[Saved entries]
.....

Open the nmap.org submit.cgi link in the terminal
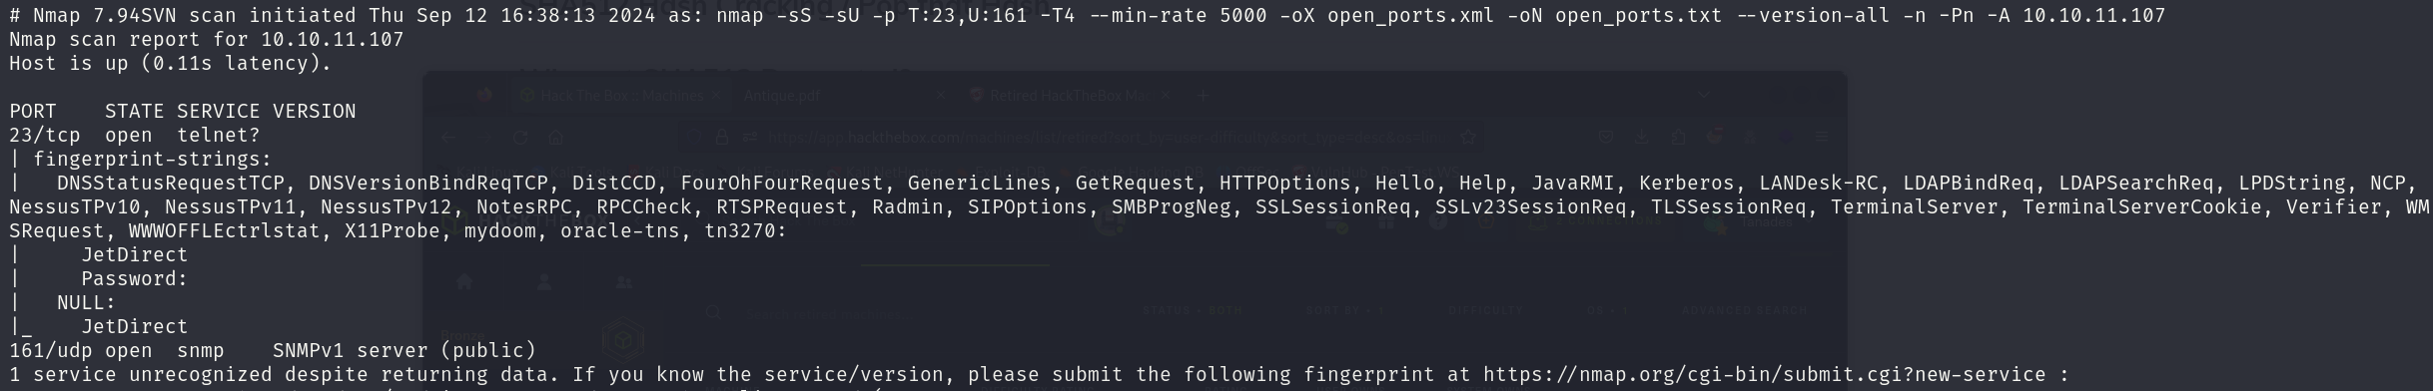The height and width of the screenshot is (391, 2433). click(1764, 375)
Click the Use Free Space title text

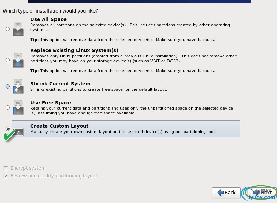click(x=51, y=103)
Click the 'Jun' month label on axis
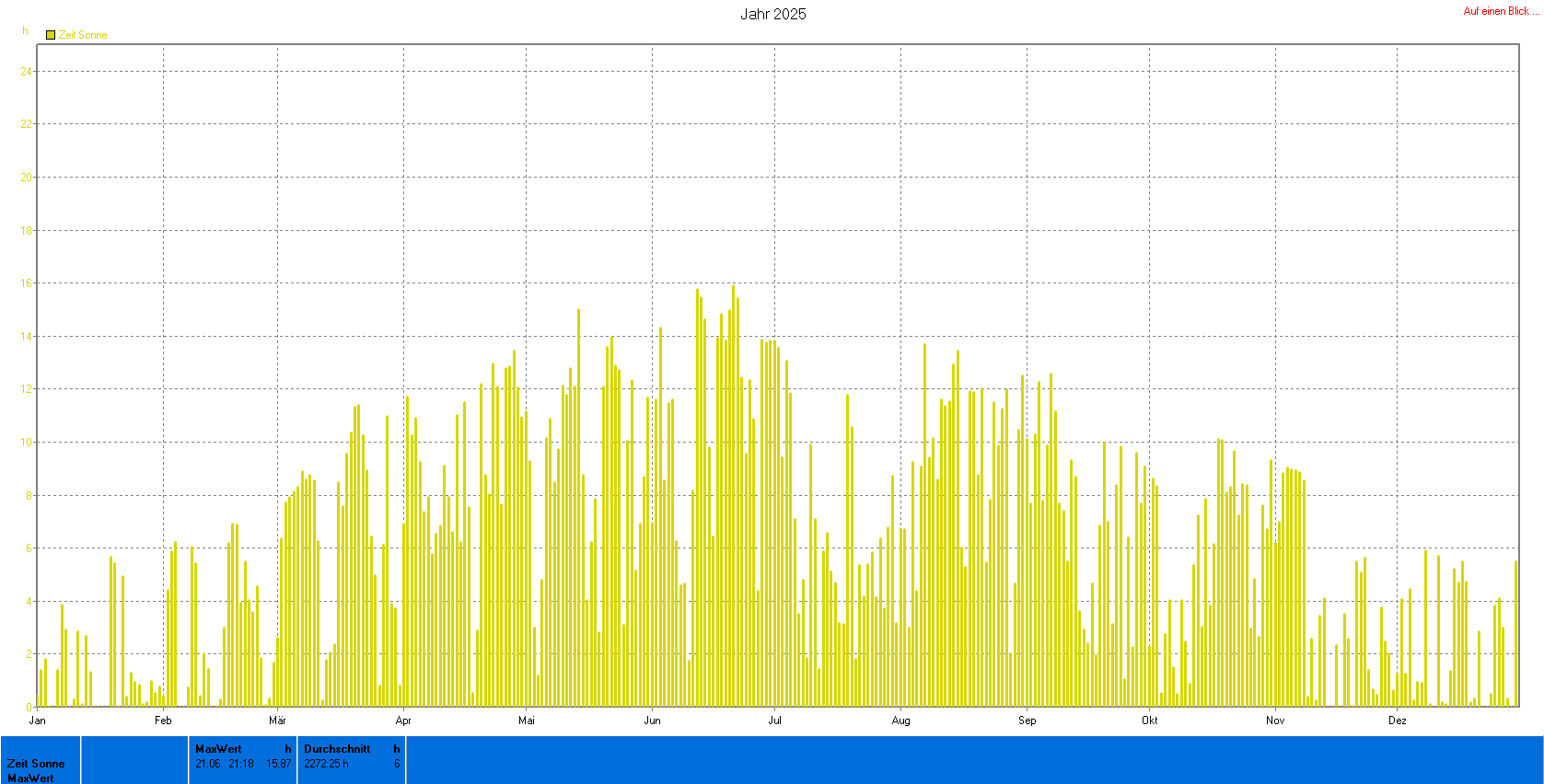This screenshot has width=1544, height=784. (x=652, y=721)
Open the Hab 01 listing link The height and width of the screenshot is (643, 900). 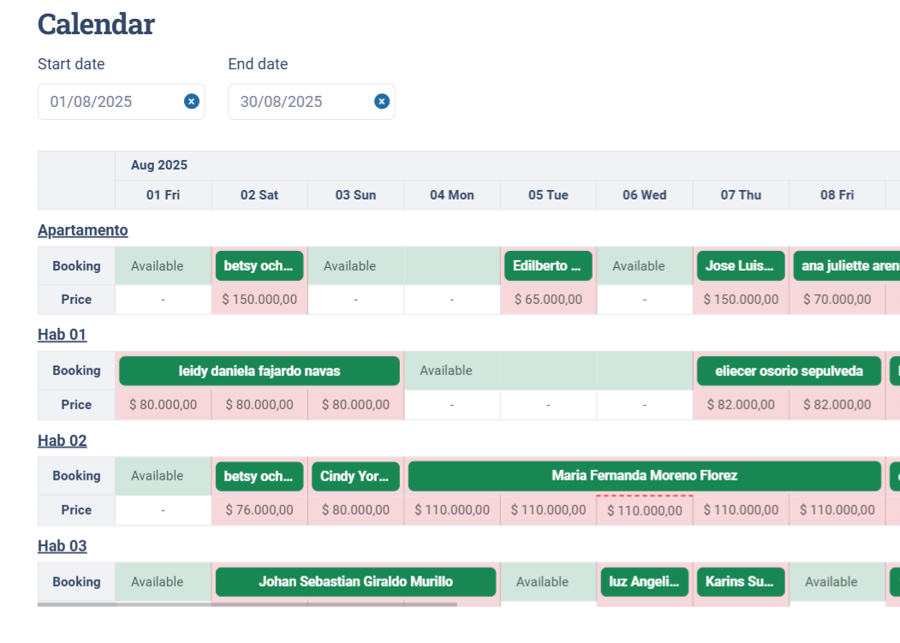pos(62,334)
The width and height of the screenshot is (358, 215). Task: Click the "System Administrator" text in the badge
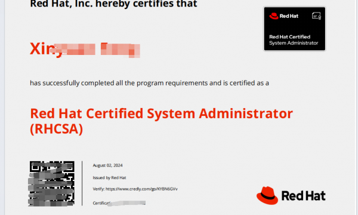(x=294, y=43)
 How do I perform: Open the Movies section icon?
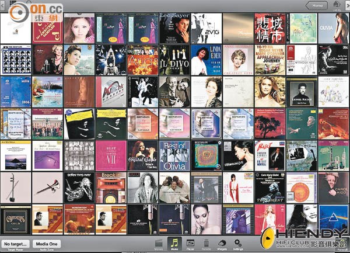(x=159, y=242)

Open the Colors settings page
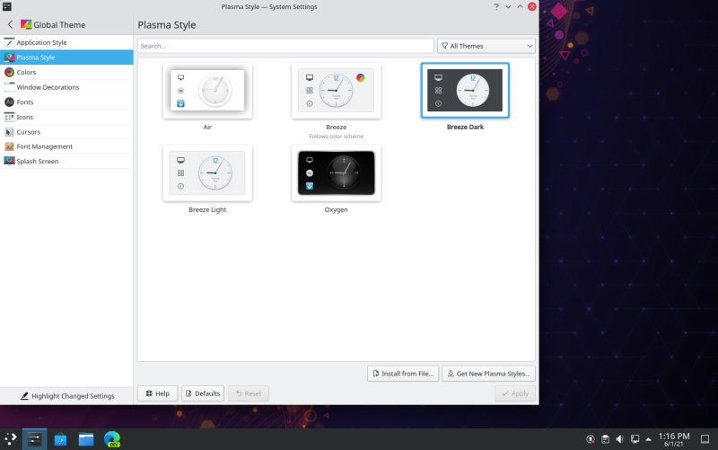click(26, 72)
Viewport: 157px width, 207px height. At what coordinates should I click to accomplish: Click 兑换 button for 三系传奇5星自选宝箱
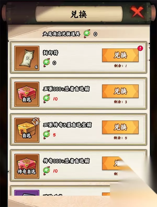tap(120, 127)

.....

The answer must be the lines above from the line that contains "How do I perform: Open" to the final line of the data, word for word, with no pictures.

■ **Task response**:
 How do I perform: Open the Movies section icon?
(x=159, y=242)

Open the Colors settings page
click(26, 72)
Viewport: 157px width, 207px height. At what coordinates should I click to accomplish: Click 兑换 button for 三系传奇5星自选宝箱
tap(120, 127)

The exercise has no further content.